## [YOUR GOAL]
The answer is a stretch of the material below, returned exactly: the line containing "[Telegram Share] (483, 1610)", the line containing "HD (266, 1846)", and all lines between.
┌────────
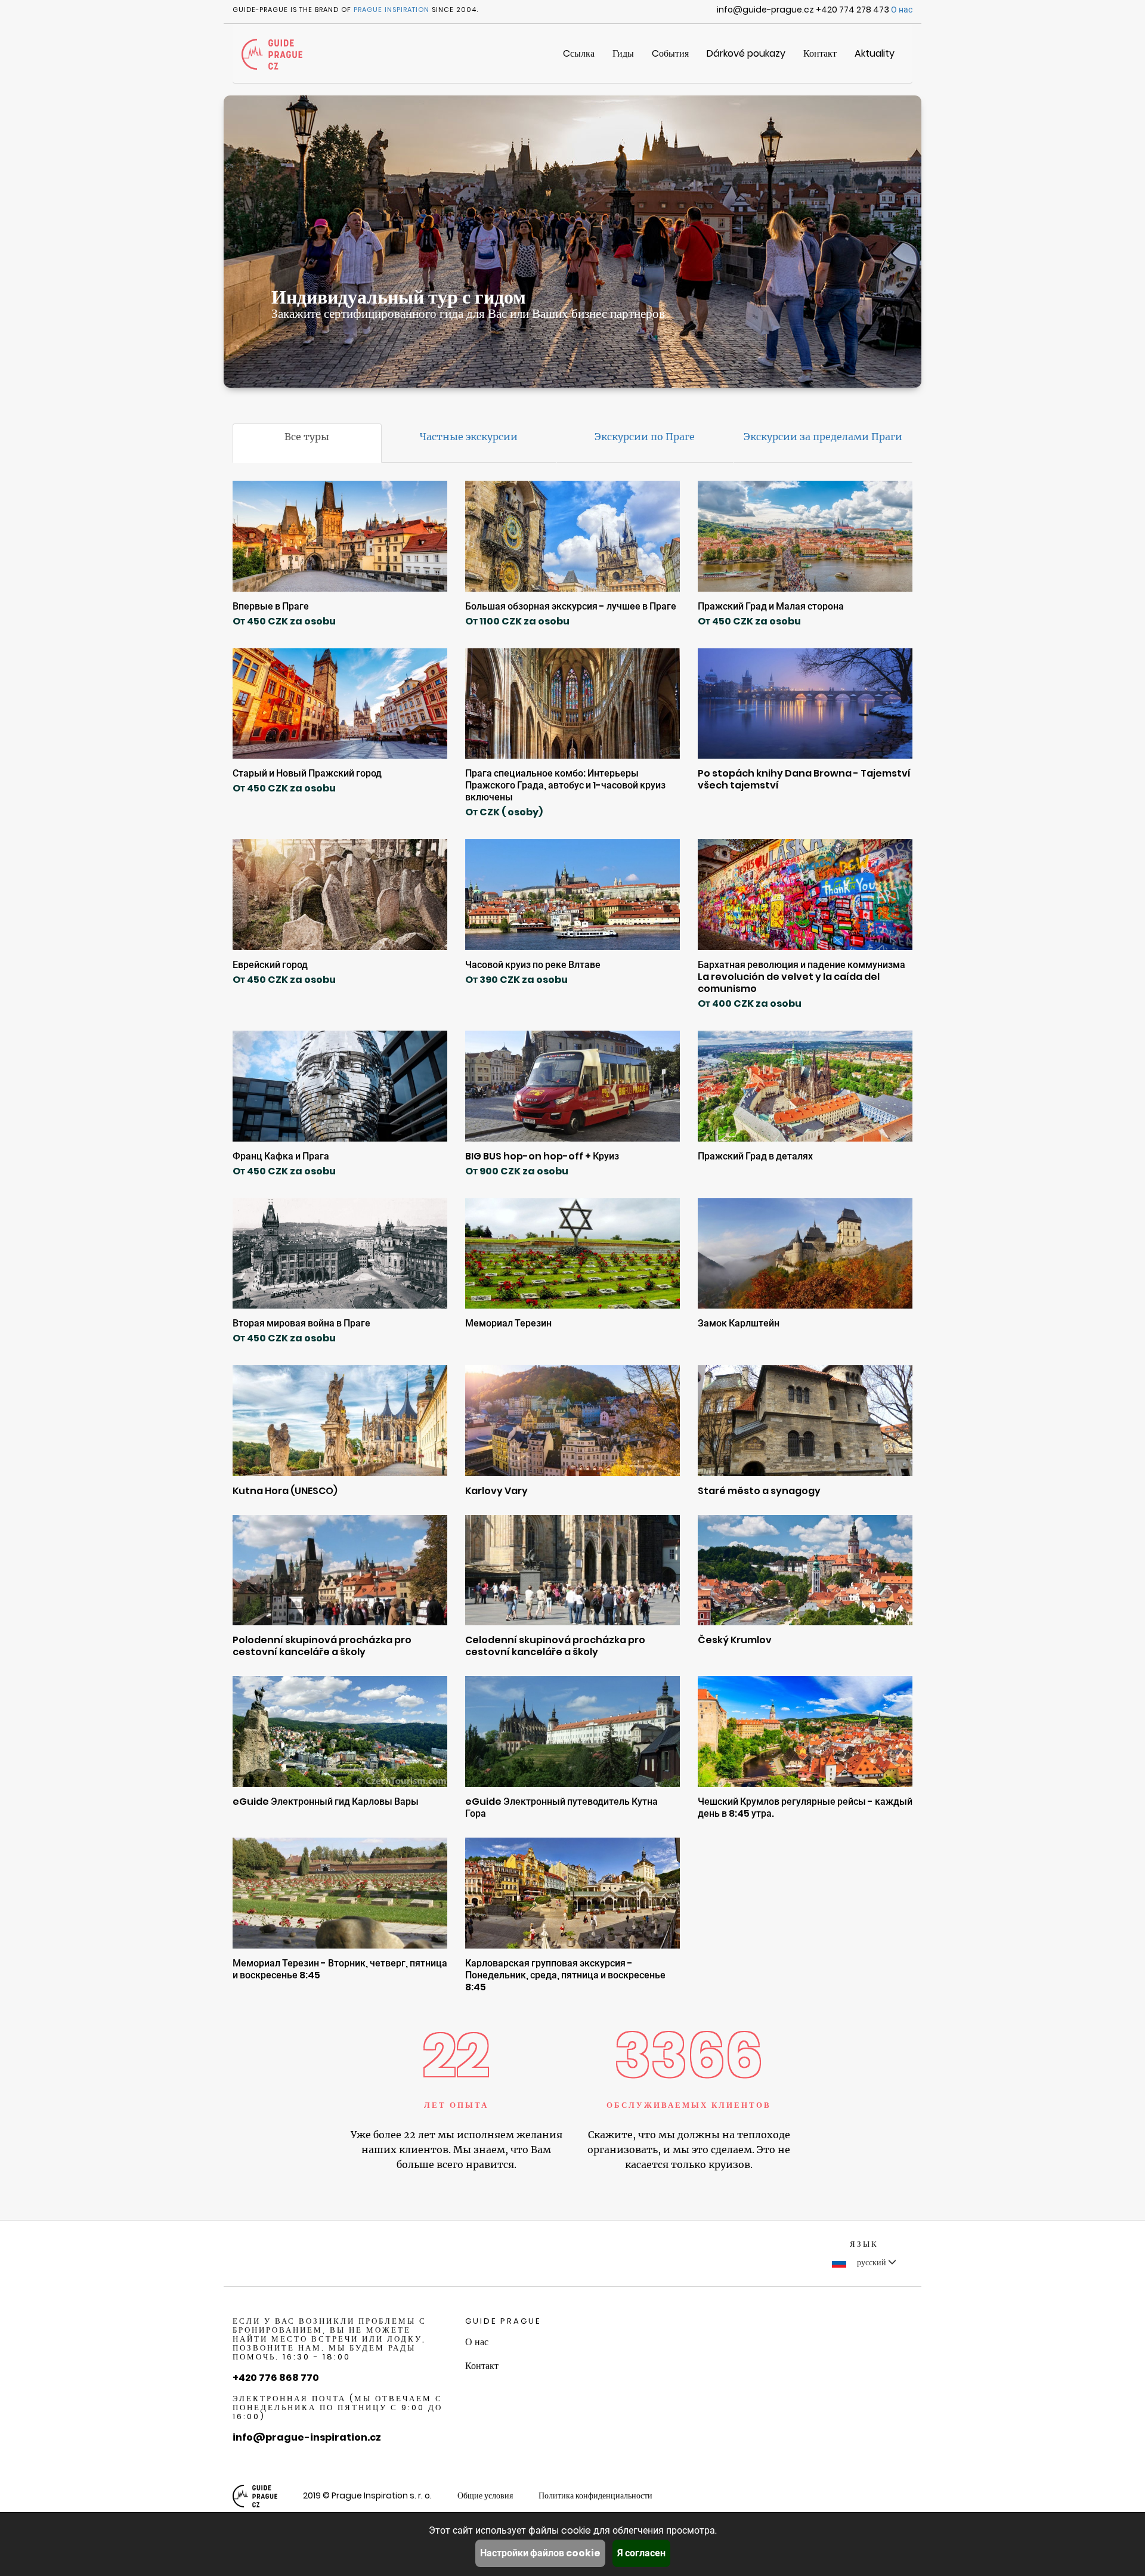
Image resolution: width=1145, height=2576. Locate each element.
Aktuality (875, 53)
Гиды (623, 53)
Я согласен (641, 2553)
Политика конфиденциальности (595, 2495)
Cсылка (579, 53)
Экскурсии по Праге (645, 437)
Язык (864, 2244)
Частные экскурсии (469, 437)
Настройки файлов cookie (540, 2553)
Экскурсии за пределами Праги (823, 437)
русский (871, 2262)
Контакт (820, 53)
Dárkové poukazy (746, 53)
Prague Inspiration (391, 9)
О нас (901, 10)
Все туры (306, 437)
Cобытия (670, 53)
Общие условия (485, 2495)
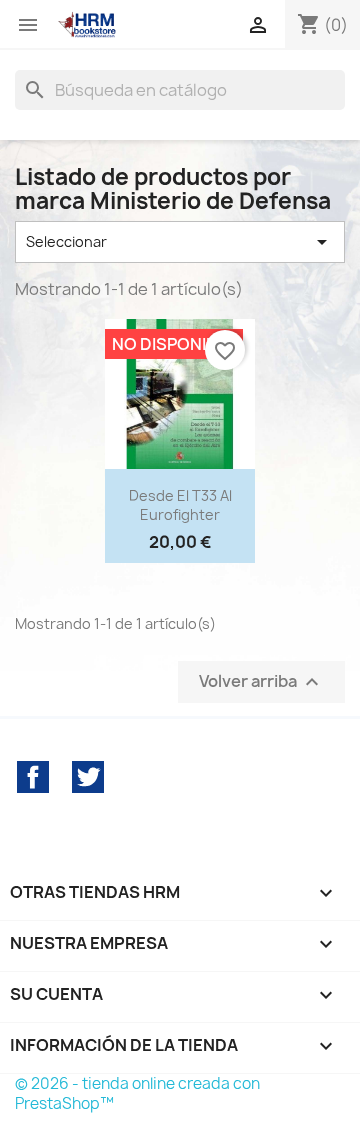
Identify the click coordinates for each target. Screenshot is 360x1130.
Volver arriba (261, 682)
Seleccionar (180, 242)
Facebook (33, 777)
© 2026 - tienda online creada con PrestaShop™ (137, 1093)
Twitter (88, 777)
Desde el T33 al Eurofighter (180, 505)
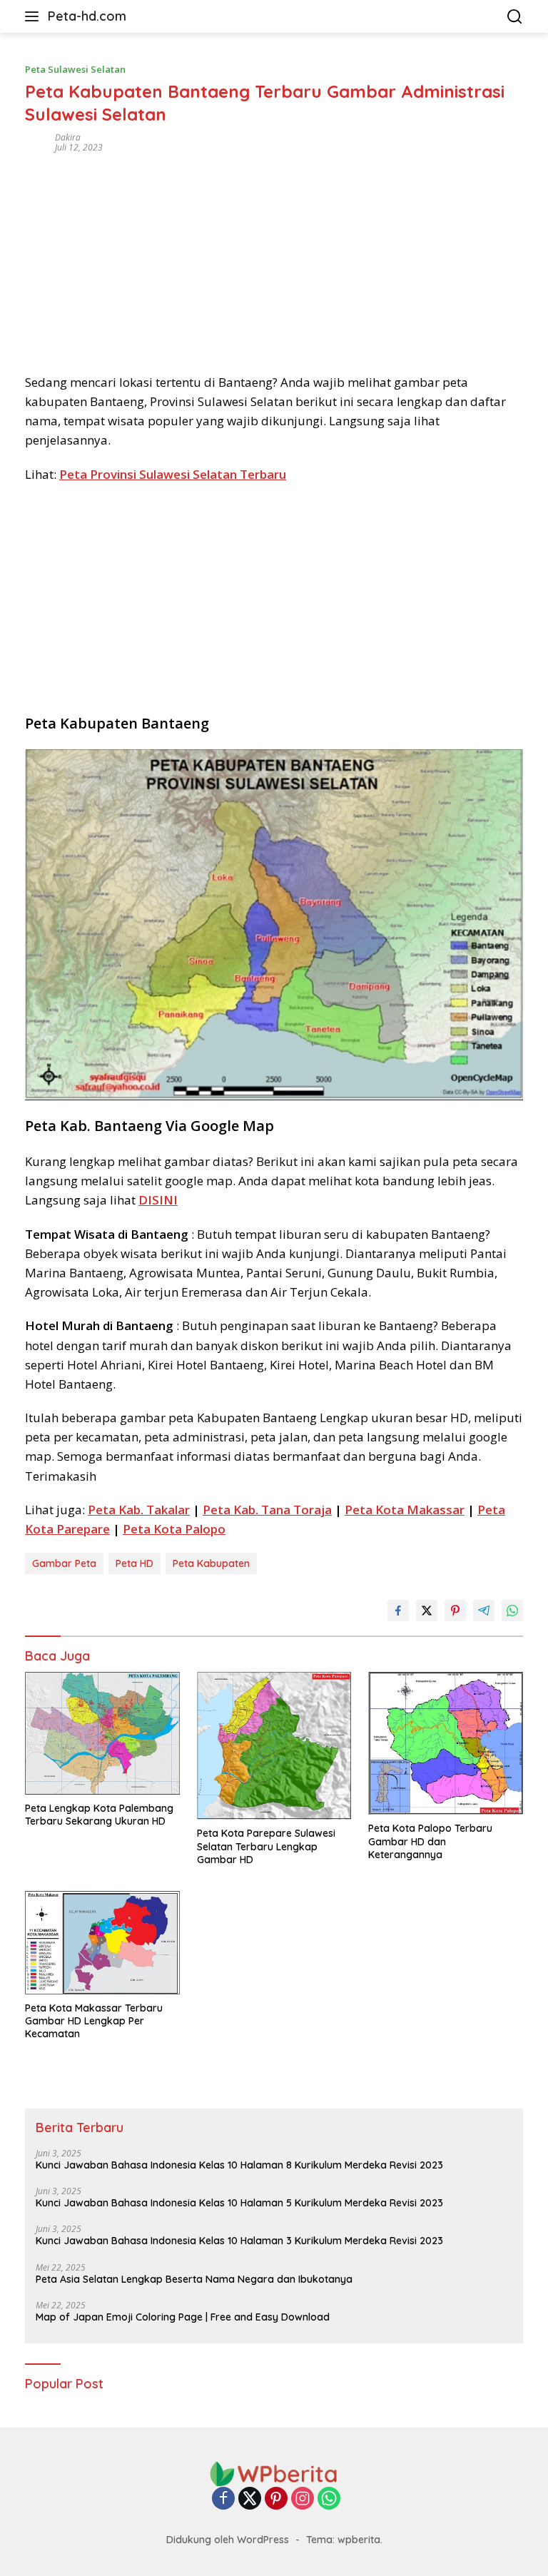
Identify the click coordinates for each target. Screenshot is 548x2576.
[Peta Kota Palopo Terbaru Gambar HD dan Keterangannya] (445, 1743)
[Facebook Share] (398, 1610)
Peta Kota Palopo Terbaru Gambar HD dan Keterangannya (430, 1841)
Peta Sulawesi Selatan (75, 69)
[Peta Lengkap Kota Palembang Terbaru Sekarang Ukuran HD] (102, 1733)
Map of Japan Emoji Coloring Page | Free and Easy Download (183, 2317)
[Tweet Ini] (426, 1610)
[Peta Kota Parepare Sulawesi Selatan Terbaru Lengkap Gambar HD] (274, 1746)
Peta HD (134, 1563)
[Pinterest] (276, 2499)
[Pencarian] (515, 17)
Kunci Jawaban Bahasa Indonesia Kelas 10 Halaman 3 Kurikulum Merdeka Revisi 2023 (239, 2240)
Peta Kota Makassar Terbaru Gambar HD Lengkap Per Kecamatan (94, 2021)
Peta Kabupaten (211, 1563)
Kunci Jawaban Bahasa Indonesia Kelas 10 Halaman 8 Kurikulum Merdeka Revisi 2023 (239, 2165)
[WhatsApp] (329, 2499)
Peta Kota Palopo (174, 1529)
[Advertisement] (274, 258)
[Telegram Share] (483, 1610)
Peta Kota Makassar (405, 1509)
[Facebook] (223, 2499)
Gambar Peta (64, 1563)
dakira (68, 137)
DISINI (158, 1200)
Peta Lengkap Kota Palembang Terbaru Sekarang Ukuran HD (99, 1814)
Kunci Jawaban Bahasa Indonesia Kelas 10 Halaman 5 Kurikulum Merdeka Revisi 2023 (239, 2202)
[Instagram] (302, 2499)
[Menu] (34, 16)
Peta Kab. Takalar (139, 1509)
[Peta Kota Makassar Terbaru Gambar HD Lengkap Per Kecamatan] (102, 1942)
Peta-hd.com (87, 16)
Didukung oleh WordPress (227, 2539)
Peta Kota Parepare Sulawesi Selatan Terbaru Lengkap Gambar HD (266, 1846)
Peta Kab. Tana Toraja (267, 1509)
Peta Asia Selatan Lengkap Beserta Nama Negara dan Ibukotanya (194, 2279)
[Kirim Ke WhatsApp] (512, 1610)
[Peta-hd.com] (274, 2473)
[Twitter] (249, 2499)
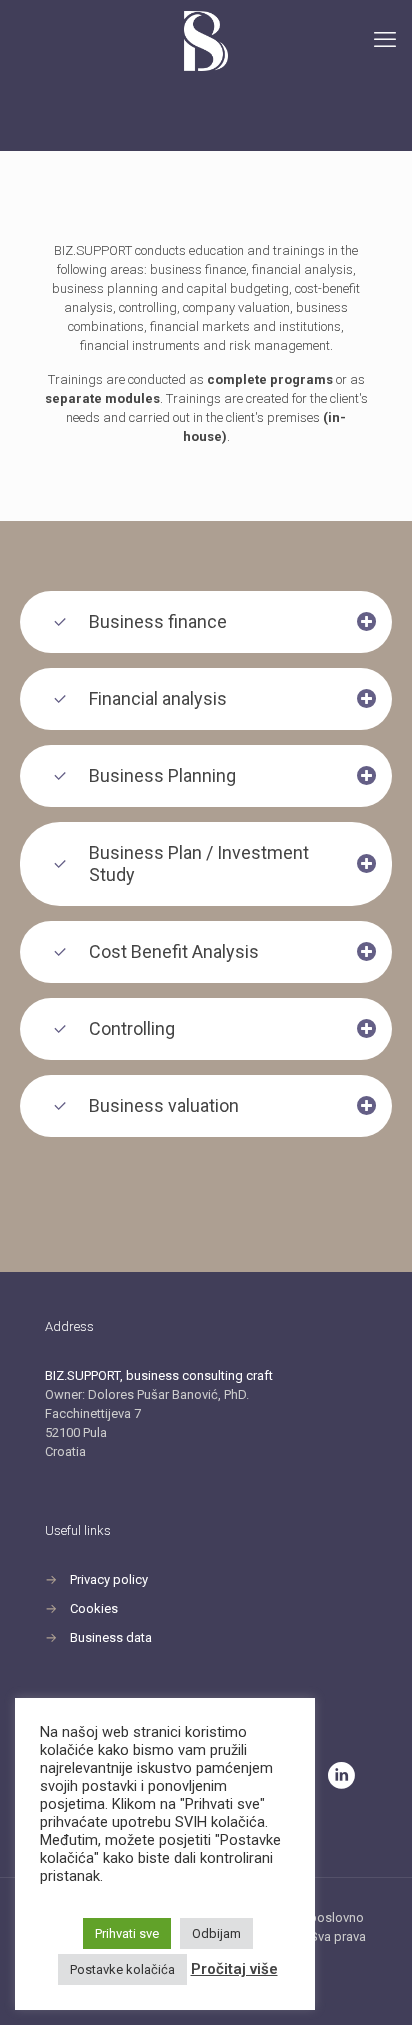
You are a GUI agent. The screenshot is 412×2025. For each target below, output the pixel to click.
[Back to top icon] (371, 1984)
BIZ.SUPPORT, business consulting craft (159, 1375)
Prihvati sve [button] (127, 1933)
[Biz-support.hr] (206, 40)
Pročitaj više (234, 1969)
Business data (111, 1637)
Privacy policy (109, 1579)
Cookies (94, 1608)
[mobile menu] (385, 40)
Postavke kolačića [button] (122, 1969)
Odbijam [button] (216, 1933)
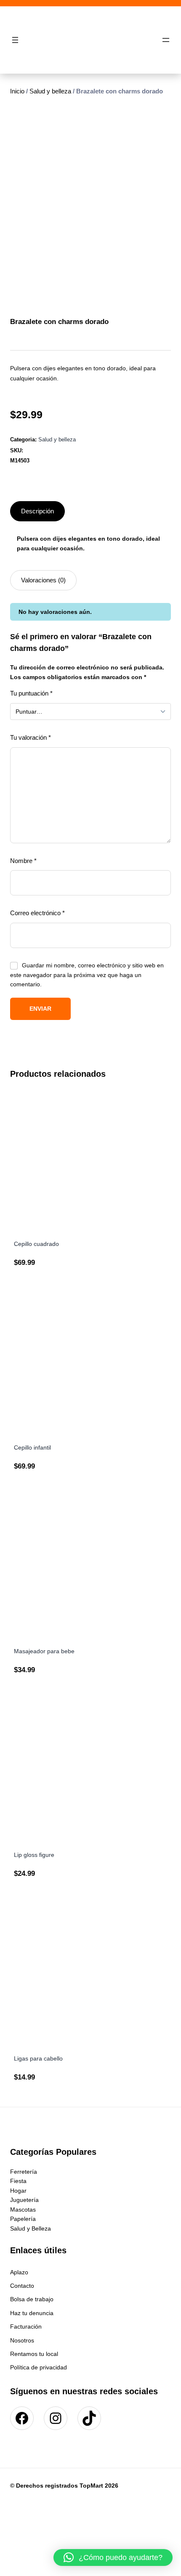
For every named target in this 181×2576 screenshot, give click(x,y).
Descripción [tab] (37, 511)
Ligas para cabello (38, 2058)
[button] (113, 2557)
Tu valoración (30, 737)
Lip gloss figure (34, 1854)
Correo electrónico (37, 912)
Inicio (17, 91)
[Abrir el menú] (15, 40)
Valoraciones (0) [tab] (43, 580)
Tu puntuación (31, 693)
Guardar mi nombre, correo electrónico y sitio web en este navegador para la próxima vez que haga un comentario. (87, 975)
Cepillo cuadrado (36, 1243)
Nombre (23, 860)
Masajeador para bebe (44, 1651)
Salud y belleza (50, 91)
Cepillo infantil (32, 1447)
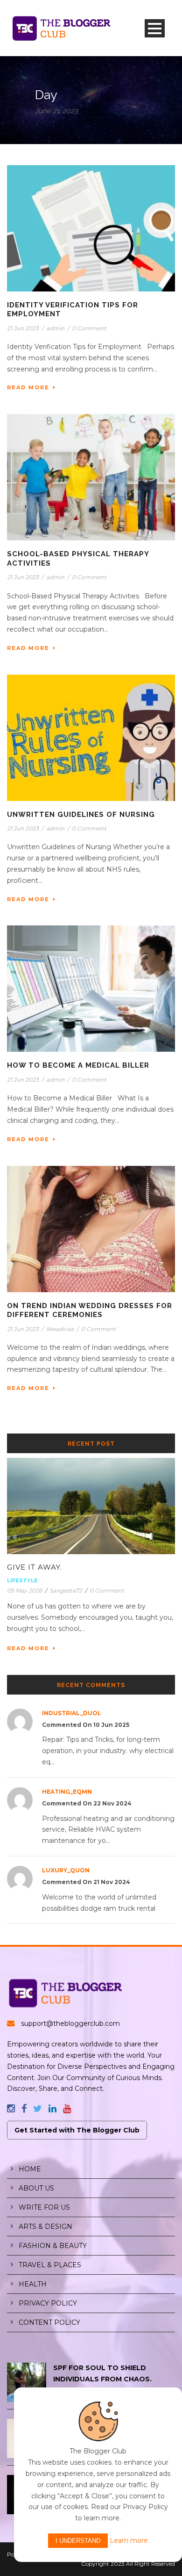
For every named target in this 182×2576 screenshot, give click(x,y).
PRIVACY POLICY (48, 2303)
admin (55, 328)
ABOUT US (36, 2188)
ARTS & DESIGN (45, 2226)
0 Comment (89, 328)
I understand (78, 2540)
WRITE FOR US (44, 2207)
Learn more (129, 2540)
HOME (30, 2169)
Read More (28, 387)
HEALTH (33, 2284)
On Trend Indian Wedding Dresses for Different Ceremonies (89, 1310)
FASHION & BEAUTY (53, 2245)
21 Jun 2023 (23, 328)
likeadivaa (60, 1328)
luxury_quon (66, 1870)
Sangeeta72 (65, 1590)
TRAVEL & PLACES (50, 2265)
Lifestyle (22, 1580)
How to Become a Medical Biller (78, 1065)
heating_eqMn (67, 1791)
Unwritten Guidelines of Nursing (81, 814)
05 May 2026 (24, 1590)
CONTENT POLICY (49, 2322)
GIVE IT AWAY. (34, 1567)
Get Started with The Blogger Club (77, 2130)
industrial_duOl (71, 1713)
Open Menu (155, 28)
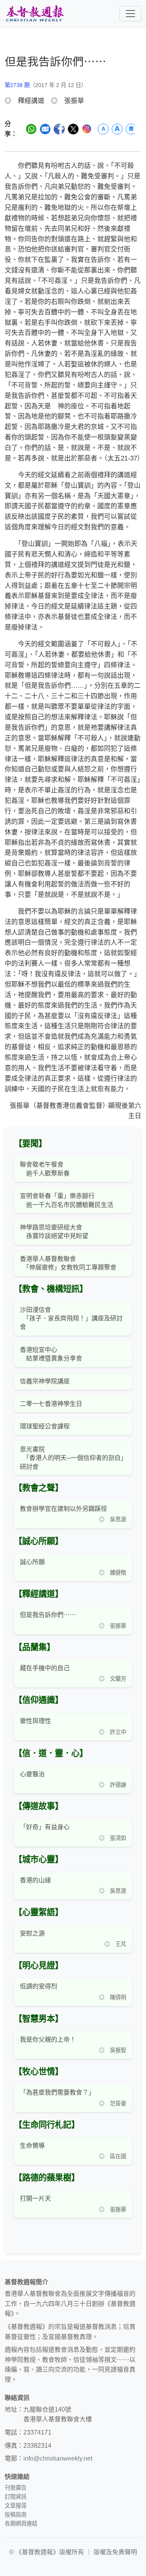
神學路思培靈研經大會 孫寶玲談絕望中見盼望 (54, 1231)
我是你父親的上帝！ (48, 2039)
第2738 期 (17, 85)
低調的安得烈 (38, 1986)
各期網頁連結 (21, 2523)
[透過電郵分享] (45, 129)
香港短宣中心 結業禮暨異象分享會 (51, 1354)
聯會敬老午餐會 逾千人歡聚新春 (45, 1168)
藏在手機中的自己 (45, 1668)
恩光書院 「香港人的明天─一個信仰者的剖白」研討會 (72, 1458)
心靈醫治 (32, 1774)
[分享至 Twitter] (73, 129)
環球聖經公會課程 (45, 1426)
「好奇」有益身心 (45, 1827)
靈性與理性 (35, 1721)
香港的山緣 (35, 1880)
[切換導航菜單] (130, 13)
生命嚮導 (32, 2145)
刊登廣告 (15, 2488)
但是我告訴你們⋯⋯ (48, 1615)
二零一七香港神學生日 (51, 1403)
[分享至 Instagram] (86, 128)
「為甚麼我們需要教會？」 (57, 2092)
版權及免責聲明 (115, 2552)
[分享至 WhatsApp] (31, 129)
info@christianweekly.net (57, 2458)
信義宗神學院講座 (45, 1381)
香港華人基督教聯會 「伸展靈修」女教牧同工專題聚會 (68, 1263)
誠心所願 (32, 1562)
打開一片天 (35, 2198)
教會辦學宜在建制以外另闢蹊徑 (63, 1508)
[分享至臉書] (59, 129)
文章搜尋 (15, 2506)
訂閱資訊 (15, 2497)
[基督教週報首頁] (35, 13)
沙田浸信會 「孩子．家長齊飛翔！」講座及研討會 (71, 1318)
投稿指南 (15, 2514)
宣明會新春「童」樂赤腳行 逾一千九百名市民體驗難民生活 (66, 1200)
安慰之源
└────────
## [SOLUTION FOR THIS EXERCISE]
[Telegram Share] (483, 1610)
Peta Kota Makassar (405, 1509)
[Facebook] (223, 2499)
Gambar Peta (64, 1563)
dakira (68, 137)
DISINI (158, 1200)
Peta Lengkap Kota Palembang Terbaru Sekarang Ukuran HD (99, 1814)
Kunci Jawaban Bahasa Indonesia Kelas 10 Halaman 5 Kurikulum Merdeka Revisi 2023 (239, 2202)
[Instagram] (302, 2499)
[Menu] (34, 16)
Peta Kab. Takalar (139, 1509)
[Peta Kota Makassar Terbaru Gambar HD Lengkap Per Kecamatan] (102, 1942)
Peta-hd.com (87, 16)
Didukung oleh WordPress (227, 2539)
Peta Kota Parepare Sulawesi Selatan Terbaru Lengkap Gambar HD (266, 1846)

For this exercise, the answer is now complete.